Records from a dataset:
^^^^^^^^^^^^^^^^
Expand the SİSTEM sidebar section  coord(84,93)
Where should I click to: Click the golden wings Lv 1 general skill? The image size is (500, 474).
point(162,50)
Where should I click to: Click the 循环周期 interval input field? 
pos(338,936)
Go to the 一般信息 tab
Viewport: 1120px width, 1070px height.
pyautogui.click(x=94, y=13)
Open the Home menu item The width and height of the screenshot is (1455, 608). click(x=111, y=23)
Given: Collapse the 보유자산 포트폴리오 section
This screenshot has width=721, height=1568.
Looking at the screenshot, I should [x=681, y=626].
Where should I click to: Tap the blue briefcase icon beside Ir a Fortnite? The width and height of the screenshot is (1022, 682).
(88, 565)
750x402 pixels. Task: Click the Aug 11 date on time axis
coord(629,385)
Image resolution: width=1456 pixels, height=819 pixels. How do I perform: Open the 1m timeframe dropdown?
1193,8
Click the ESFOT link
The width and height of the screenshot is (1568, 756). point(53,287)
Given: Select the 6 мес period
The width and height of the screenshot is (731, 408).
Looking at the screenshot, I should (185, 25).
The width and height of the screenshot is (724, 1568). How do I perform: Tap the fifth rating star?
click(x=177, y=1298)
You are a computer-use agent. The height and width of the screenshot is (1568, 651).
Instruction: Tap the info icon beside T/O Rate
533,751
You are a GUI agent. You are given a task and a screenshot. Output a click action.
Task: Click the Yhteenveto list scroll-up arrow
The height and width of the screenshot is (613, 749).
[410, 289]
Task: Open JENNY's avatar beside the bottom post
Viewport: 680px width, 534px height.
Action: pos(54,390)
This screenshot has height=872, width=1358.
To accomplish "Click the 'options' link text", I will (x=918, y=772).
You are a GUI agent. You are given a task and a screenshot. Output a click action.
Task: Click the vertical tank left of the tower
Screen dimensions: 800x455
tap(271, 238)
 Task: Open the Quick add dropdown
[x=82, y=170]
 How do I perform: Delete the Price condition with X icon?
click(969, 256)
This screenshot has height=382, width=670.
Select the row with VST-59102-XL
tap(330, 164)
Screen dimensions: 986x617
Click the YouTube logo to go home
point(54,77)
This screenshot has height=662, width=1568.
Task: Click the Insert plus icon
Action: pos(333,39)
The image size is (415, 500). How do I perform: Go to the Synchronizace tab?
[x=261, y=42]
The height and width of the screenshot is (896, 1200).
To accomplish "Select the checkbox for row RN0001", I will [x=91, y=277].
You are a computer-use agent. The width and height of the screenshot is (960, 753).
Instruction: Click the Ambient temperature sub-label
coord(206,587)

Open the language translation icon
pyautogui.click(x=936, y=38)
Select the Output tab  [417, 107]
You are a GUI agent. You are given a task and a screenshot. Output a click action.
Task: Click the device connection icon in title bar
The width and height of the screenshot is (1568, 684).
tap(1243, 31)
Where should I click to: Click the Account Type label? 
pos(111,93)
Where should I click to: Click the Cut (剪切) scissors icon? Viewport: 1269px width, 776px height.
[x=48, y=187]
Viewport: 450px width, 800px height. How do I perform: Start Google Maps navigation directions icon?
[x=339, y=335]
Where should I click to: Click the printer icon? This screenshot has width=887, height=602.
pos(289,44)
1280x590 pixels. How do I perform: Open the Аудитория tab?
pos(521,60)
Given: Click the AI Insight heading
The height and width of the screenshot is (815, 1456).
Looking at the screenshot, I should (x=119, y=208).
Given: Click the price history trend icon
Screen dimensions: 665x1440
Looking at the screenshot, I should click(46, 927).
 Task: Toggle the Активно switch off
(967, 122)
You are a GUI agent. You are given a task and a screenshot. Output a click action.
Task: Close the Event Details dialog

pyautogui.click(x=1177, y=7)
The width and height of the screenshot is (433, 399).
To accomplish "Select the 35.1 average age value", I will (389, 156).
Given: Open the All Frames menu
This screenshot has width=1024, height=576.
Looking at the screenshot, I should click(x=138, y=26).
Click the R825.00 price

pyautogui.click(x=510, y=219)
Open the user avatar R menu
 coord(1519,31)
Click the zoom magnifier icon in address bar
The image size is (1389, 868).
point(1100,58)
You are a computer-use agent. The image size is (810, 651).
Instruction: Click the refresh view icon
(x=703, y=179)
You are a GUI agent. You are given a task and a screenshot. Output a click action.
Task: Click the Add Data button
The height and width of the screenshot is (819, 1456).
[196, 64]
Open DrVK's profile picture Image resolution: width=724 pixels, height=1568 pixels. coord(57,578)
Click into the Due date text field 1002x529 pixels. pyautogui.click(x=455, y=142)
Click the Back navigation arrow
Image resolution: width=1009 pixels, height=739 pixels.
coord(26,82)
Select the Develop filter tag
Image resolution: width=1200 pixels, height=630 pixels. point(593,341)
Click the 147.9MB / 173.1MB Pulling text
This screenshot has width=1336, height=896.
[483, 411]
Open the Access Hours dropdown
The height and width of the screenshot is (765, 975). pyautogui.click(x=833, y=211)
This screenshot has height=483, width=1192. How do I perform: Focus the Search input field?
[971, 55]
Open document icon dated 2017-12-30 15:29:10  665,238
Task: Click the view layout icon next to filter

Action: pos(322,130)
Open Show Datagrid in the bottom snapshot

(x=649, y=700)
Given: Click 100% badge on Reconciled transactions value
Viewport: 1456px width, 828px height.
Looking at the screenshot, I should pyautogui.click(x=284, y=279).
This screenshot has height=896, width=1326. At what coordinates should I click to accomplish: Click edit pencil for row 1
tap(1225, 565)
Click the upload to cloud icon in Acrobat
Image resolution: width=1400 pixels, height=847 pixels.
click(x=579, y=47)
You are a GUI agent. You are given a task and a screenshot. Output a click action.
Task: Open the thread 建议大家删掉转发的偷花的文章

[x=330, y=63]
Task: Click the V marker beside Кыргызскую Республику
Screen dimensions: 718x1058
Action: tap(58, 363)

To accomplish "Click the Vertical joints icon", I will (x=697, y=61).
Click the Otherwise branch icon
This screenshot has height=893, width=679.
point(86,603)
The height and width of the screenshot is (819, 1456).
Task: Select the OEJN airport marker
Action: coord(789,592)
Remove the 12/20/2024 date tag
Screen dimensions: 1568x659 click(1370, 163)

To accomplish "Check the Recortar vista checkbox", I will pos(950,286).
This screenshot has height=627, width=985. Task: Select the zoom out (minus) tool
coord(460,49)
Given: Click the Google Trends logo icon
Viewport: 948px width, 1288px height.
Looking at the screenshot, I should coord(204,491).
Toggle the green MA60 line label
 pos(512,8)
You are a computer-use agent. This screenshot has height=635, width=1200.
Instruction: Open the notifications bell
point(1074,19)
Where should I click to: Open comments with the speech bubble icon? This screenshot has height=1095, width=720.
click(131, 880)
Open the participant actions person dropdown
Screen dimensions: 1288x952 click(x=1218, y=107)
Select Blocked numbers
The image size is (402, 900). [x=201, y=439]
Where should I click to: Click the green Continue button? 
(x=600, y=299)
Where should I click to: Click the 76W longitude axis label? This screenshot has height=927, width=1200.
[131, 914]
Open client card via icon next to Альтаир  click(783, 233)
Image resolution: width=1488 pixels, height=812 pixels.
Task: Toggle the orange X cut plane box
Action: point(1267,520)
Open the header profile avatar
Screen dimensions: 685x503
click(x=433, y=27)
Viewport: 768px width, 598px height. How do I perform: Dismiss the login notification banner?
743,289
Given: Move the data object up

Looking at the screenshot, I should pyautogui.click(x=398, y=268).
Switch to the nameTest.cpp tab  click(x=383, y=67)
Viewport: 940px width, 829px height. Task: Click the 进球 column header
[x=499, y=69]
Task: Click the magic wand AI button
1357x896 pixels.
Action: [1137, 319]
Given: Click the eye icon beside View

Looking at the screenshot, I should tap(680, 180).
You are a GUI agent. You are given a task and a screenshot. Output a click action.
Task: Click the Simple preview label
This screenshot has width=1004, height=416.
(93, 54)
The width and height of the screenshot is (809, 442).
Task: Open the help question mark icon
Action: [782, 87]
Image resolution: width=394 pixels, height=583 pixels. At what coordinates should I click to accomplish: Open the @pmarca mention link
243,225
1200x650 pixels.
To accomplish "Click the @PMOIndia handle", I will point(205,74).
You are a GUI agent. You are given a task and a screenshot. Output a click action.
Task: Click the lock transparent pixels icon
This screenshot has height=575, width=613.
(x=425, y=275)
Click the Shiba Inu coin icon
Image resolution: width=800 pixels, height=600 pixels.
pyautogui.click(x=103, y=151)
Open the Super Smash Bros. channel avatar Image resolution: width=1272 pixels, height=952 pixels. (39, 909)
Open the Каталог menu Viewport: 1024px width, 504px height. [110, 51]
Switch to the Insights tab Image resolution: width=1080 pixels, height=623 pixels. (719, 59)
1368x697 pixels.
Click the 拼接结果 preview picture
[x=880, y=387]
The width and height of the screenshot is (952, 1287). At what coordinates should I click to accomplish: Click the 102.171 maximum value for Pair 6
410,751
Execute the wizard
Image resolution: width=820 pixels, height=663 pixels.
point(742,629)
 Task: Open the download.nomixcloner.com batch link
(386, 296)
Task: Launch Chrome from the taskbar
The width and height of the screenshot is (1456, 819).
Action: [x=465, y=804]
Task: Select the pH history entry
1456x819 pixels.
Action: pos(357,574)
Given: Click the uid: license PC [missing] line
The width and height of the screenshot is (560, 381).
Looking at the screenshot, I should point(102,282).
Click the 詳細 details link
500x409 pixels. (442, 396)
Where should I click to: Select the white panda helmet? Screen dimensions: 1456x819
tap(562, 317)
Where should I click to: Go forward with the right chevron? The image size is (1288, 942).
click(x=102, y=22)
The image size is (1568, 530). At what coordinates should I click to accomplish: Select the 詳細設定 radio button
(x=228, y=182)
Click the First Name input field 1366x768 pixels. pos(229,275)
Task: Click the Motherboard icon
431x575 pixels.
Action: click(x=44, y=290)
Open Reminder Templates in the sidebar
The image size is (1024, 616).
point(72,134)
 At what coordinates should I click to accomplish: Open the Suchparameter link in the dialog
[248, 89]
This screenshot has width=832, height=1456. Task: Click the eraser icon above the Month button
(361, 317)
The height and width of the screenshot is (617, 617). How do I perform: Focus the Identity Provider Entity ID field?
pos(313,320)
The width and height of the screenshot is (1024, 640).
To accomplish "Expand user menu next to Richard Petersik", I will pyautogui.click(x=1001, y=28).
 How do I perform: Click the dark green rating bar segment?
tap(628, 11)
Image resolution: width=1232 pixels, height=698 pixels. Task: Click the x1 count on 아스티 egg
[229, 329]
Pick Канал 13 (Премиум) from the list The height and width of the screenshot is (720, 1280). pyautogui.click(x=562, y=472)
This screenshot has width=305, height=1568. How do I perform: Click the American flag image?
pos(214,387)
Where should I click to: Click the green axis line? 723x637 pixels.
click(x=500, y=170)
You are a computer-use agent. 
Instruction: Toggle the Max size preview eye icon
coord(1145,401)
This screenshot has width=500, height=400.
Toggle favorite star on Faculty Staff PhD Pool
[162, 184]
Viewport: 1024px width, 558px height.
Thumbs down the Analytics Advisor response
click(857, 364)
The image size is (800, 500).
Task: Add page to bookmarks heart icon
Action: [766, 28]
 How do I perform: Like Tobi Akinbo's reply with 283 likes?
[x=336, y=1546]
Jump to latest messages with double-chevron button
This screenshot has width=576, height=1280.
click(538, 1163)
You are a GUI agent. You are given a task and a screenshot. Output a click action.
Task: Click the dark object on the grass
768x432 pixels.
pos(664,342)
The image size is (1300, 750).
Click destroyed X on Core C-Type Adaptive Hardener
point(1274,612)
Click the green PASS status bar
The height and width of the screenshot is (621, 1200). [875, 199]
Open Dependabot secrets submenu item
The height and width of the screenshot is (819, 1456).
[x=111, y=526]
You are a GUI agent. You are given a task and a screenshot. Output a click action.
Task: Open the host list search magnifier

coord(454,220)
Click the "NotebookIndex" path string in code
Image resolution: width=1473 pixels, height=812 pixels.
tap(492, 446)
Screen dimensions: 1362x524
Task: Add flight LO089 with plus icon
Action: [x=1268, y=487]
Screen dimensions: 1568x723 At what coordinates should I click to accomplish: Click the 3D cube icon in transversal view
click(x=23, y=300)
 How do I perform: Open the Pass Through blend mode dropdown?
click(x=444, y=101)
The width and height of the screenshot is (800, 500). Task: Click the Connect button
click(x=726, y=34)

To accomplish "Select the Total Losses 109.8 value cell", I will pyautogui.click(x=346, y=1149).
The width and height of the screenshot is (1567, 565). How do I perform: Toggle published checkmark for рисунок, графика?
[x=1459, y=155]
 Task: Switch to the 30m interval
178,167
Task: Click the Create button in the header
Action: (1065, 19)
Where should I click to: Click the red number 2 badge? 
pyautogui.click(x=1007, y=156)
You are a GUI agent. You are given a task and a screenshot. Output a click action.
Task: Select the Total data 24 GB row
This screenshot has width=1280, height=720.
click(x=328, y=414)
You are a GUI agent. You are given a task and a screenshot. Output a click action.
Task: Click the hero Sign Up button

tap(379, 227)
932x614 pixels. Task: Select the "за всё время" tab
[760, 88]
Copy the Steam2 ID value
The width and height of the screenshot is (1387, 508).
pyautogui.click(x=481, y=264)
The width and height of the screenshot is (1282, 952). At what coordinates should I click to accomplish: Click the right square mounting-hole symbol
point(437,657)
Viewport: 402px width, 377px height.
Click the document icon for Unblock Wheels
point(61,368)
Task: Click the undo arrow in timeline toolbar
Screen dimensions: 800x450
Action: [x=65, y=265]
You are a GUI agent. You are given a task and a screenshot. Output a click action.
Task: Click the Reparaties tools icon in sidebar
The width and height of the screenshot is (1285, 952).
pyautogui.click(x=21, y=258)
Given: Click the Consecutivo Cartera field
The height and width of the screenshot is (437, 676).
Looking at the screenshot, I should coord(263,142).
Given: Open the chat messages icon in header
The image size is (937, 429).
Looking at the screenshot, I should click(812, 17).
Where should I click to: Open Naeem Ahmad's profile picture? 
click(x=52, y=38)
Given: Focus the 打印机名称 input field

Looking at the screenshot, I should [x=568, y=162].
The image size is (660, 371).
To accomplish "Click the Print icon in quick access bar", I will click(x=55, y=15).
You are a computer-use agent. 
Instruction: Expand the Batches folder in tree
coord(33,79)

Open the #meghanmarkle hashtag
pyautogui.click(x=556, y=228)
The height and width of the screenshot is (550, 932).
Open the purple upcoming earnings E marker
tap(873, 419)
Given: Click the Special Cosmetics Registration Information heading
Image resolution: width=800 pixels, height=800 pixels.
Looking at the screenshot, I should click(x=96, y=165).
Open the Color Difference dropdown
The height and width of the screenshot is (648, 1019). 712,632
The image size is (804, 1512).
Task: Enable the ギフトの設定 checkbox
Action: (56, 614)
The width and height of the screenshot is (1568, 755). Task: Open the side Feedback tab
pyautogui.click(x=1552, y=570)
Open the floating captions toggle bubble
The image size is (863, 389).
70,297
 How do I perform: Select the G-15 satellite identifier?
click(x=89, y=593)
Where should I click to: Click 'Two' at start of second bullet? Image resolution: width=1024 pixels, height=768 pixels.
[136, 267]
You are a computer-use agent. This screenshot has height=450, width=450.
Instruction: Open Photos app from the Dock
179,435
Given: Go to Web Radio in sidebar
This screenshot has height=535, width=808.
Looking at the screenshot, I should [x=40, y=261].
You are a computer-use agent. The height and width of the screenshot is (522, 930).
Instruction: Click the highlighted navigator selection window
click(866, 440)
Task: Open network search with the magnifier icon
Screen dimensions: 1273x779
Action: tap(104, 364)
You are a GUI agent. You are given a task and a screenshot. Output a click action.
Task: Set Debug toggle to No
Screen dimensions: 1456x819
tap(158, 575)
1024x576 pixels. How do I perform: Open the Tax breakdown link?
^^^^^^^^^^^^^^^^
§ **Given request**
Locate every line in the rows above that contains the word "next", and copy each such line. Case counts.

§ **Solution to the exercise**
Task: Click the view layout icon next to filter
Open client card via icon next to Альтаир  click(783, 233)
To accomplish "Expand user menu next to Richard Petersik", I will pyautogui.click(x=1001, y=28).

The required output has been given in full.